Supplied information:
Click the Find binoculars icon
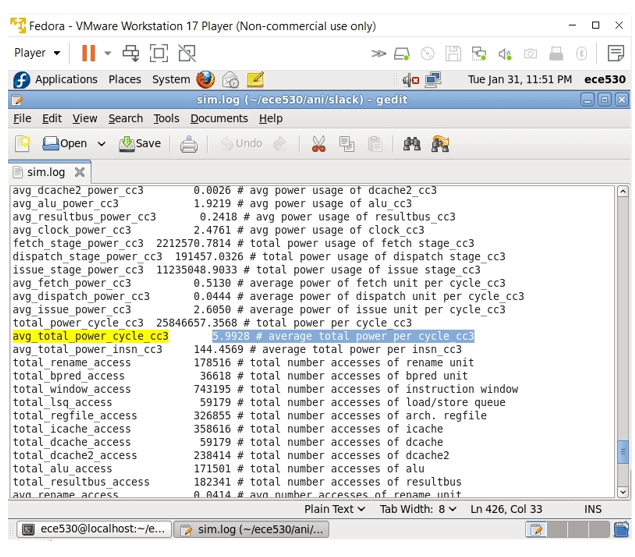 (412, 144)
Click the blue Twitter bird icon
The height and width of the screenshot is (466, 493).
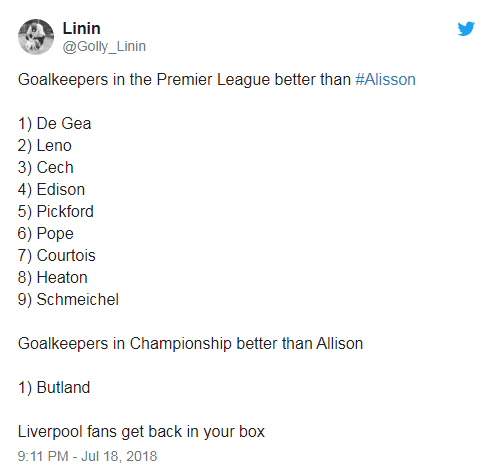coord(466,29)
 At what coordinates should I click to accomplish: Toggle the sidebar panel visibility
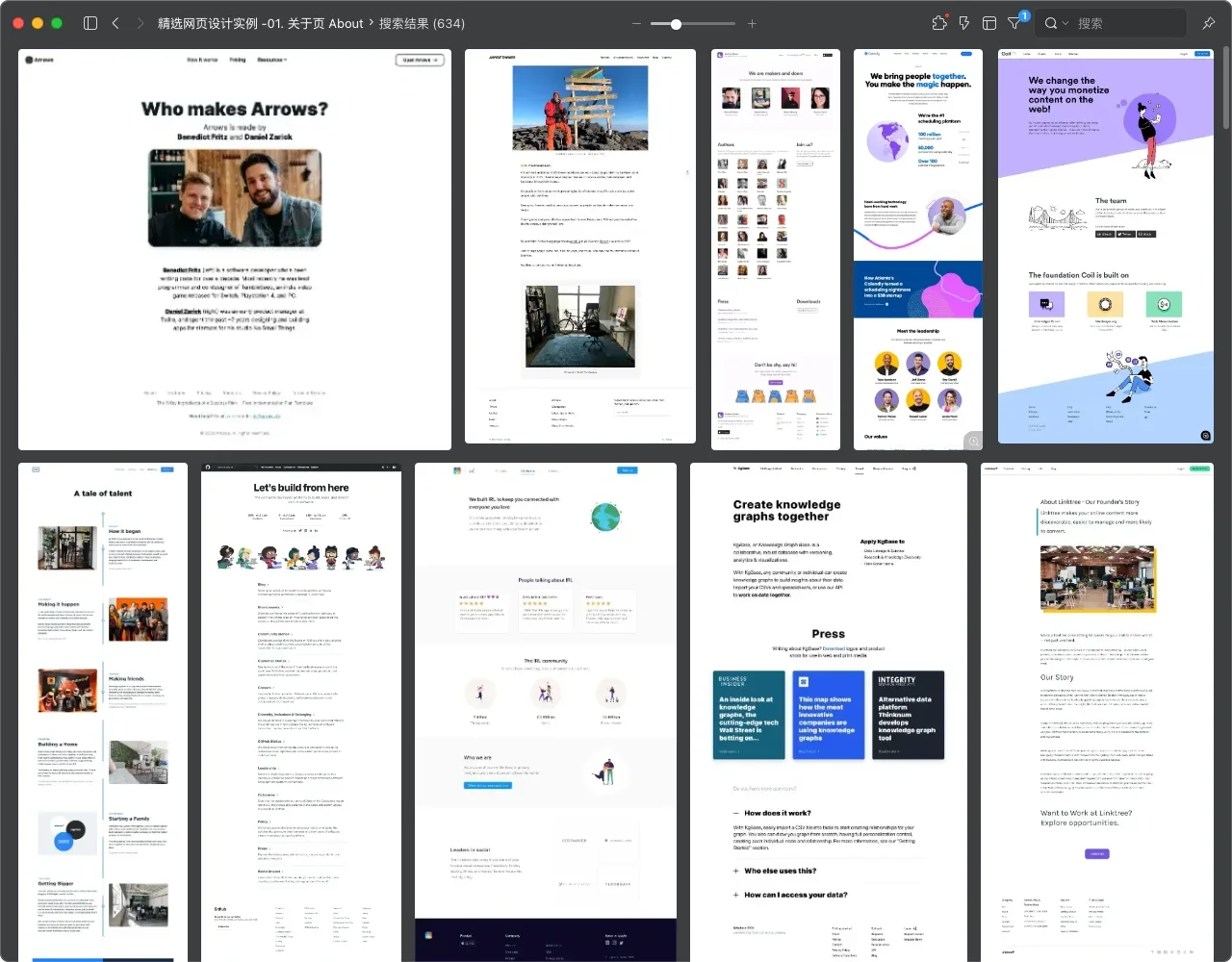[x=90, y=23]
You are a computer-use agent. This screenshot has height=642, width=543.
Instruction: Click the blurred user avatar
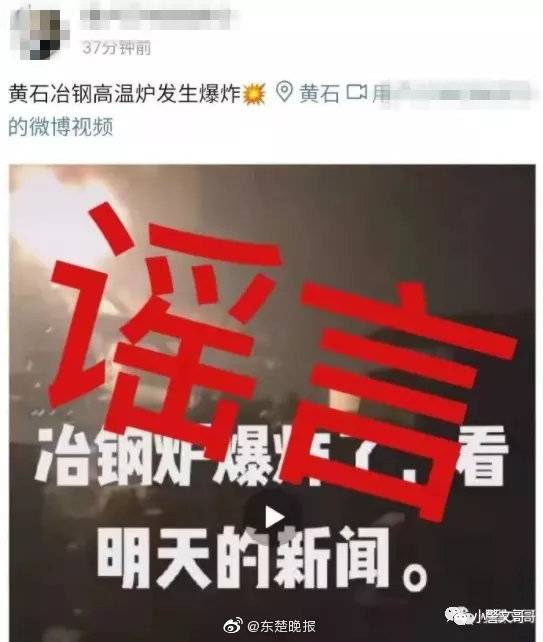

Task to complete:
What you set down should be exactly the lines from the line containing "The height and" to the last line of the entries above, both included, with no pictures.

Output below:
The height and width of the screenshot is (466, 493).
coord(466,29)
 At what coordinates should I click to accomplish: Toggle the sidebar panel visibility
[x=90, y=23]
You are a computer-use agent. This screenshot has height=642, width=543.
Instruction: Click the blurred user avatar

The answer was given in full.